++++ The input ++++

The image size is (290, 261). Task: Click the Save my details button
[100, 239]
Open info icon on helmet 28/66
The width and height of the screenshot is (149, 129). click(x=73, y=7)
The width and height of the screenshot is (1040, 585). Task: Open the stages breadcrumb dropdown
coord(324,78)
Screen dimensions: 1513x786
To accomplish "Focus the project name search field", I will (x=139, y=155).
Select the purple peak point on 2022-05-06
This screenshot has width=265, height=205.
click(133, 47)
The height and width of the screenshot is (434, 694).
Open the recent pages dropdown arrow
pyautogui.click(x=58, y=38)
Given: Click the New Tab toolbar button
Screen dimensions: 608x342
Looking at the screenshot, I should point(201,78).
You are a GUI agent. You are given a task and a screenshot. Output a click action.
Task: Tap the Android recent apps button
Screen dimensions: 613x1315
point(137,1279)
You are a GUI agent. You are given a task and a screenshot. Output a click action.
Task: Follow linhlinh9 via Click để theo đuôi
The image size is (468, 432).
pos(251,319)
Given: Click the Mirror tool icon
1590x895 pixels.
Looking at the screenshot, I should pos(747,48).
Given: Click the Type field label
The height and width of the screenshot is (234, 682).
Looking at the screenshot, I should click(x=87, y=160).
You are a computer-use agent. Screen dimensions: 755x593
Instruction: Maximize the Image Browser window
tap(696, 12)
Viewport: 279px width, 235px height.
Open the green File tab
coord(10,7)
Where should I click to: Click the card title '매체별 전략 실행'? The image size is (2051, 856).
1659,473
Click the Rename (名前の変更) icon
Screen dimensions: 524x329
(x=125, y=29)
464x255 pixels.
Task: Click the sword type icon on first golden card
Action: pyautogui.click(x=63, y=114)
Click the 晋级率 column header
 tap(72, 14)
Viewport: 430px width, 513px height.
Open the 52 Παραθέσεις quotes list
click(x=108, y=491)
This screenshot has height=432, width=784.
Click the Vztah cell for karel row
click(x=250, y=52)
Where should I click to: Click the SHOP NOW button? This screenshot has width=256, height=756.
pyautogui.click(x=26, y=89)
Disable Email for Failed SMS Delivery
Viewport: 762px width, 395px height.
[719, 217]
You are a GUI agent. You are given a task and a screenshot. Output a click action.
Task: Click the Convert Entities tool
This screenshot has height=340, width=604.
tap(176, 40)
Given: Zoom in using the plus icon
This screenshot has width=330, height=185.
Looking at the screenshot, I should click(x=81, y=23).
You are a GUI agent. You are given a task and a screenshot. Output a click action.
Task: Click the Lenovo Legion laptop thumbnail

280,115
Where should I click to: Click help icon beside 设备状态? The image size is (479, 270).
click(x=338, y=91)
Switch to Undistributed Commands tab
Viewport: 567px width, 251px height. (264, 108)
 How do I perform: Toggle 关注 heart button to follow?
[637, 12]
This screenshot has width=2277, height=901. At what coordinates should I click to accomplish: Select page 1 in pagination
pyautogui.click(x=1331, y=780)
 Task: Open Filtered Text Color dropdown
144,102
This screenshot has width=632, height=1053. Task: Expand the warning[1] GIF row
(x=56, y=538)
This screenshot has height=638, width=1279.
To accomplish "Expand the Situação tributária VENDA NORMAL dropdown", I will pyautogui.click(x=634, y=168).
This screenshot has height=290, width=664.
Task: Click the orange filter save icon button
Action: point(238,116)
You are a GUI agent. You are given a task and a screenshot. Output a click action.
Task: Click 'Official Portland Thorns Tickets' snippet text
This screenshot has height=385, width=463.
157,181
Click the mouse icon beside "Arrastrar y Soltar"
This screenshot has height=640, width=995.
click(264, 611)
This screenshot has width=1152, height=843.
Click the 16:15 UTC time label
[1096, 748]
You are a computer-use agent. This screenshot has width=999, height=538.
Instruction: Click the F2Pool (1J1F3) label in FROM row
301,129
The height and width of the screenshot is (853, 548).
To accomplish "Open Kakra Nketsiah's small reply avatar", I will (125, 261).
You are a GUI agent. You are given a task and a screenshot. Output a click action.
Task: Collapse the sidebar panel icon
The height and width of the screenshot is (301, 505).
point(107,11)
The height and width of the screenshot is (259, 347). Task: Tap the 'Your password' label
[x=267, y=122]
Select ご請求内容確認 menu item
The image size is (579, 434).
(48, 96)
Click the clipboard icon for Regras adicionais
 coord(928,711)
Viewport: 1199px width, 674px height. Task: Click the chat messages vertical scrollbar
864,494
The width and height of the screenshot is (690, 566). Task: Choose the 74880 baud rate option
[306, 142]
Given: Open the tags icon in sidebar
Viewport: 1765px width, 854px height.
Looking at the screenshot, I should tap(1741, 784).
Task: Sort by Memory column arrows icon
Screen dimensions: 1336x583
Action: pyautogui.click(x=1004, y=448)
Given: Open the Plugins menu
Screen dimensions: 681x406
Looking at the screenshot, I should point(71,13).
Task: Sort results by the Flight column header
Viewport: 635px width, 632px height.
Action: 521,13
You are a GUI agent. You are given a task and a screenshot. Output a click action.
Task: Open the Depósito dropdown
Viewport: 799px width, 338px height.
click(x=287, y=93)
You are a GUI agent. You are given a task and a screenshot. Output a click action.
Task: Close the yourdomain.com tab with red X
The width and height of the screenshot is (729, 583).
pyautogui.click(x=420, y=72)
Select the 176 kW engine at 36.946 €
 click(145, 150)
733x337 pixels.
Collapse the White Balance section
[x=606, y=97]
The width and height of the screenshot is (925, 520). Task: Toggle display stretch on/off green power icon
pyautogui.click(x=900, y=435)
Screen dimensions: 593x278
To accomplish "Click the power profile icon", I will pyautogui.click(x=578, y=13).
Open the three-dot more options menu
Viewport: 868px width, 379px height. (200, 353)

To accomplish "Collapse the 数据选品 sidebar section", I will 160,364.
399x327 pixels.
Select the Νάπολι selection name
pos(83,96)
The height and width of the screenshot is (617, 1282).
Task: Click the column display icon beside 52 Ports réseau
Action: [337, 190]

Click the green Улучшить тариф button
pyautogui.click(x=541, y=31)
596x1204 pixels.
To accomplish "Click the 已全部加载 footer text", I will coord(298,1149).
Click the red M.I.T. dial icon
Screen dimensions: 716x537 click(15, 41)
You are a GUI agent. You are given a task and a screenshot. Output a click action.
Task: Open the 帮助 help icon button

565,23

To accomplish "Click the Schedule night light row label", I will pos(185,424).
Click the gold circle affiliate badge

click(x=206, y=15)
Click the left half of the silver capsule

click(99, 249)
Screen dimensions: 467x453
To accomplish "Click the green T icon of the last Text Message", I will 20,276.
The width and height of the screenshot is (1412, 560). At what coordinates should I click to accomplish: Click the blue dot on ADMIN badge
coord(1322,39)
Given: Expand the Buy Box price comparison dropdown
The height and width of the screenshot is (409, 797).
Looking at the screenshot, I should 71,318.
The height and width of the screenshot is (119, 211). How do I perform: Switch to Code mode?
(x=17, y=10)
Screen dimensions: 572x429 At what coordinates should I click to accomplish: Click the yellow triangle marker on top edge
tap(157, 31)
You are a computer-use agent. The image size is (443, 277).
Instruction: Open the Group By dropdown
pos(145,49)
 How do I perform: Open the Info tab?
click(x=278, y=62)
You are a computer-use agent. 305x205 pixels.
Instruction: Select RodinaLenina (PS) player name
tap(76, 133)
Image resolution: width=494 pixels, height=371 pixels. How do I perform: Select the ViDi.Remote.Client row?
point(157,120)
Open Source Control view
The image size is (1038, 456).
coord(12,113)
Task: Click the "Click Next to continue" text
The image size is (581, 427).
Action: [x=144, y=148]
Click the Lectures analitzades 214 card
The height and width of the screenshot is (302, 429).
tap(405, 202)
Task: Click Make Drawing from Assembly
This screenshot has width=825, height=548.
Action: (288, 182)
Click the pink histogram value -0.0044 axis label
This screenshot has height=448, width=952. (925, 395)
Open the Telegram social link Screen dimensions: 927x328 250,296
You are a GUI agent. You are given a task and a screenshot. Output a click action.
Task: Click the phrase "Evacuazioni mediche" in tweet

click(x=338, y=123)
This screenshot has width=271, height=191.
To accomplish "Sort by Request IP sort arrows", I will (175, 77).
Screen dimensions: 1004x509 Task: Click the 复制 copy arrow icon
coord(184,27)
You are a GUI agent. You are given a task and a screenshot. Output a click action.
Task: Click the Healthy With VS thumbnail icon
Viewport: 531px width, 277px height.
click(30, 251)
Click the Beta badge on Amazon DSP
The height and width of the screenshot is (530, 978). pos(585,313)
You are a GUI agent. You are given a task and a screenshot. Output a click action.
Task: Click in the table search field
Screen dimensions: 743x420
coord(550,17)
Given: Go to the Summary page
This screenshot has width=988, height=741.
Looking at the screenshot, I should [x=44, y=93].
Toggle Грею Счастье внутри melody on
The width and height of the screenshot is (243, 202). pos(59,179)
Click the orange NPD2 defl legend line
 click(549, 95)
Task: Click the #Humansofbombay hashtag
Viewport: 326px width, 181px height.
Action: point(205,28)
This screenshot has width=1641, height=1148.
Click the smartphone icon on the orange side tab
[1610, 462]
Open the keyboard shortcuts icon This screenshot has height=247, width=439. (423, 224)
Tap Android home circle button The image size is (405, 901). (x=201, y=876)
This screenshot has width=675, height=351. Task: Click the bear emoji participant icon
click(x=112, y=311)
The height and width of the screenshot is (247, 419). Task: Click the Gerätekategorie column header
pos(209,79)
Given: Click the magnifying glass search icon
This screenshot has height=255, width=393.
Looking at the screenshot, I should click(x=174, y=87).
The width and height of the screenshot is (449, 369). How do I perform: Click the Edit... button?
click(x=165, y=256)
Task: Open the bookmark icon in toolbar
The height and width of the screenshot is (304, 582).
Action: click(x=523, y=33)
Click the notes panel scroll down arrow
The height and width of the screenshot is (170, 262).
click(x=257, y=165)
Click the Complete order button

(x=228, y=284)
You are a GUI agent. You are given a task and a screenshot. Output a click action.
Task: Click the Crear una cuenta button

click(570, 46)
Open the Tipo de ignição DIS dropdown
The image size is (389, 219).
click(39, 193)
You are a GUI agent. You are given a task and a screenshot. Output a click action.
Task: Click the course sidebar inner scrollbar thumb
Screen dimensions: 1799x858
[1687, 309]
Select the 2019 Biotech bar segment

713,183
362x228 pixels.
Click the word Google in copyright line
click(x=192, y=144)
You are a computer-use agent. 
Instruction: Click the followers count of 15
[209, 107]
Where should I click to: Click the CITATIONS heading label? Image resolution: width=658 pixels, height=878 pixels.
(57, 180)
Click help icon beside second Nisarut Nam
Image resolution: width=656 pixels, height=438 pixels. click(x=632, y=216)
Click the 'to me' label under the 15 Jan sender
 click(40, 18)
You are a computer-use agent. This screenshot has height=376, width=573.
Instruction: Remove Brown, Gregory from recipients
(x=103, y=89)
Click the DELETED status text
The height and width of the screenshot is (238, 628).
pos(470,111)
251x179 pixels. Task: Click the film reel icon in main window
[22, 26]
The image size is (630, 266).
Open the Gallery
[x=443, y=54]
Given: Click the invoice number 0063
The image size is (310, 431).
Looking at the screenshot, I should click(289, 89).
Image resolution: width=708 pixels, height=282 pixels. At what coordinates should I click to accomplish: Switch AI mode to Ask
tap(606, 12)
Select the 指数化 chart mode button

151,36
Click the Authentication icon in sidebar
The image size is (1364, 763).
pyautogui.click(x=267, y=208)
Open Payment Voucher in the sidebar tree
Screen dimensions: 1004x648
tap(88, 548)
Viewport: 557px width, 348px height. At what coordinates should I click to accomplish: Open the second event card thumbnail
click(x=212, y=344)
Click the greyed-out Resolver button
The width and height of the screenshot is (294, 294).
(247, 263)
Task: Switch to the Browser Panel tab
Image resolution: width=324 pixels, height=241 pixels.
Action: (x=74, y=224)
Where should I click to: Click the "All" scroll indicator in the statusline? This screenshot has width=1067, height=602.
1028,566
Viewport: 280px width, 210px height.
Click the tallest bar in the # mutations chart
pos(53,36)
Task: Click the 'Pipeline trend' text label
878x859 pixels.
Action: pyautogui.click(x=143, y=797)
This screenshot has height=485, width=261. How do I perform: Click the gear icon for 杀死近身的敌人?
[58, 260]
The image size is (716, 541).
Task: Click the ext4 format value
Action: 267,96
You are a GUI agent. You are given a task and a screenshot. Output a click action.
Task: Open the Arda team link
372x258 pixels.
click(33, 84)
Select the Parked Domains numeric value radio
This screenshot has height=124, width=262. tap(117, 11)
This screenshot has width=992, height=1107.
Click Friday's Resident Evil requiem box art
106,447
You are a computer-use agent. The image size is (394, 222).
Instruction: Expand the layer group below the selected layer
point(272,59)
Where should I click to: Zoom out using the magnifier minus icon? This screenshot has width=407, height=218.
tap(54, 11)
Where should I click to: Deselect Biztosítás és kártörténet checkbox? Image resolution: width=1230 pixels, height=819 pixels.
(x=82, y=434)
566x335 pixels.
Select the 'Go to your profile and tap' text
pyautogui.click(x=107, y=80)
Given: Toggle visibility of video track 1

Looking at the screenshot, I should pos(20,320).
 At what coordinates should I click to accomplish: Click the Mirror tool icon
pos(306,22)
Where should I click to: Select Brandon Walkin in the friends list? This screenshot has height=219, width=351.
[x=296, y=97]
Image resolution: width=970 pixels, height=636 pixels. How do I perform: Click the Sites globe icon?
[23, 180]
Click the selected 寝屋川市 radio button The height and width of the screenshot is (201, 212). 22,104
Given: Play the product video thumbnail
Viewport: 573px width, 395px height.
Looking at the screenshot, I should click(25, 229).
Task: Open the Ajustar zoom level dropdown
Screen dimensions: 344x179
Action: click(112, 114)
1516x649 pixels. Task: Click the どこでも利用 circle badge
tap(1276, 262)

++++

**Work to be completed:** Return, from the data above, each line in which the string "Android" appears.

**Exercise result:**
Task: Tap the Android recent apps button
Tap Android home circle button The image size is (405, 901). (x=201, y=876)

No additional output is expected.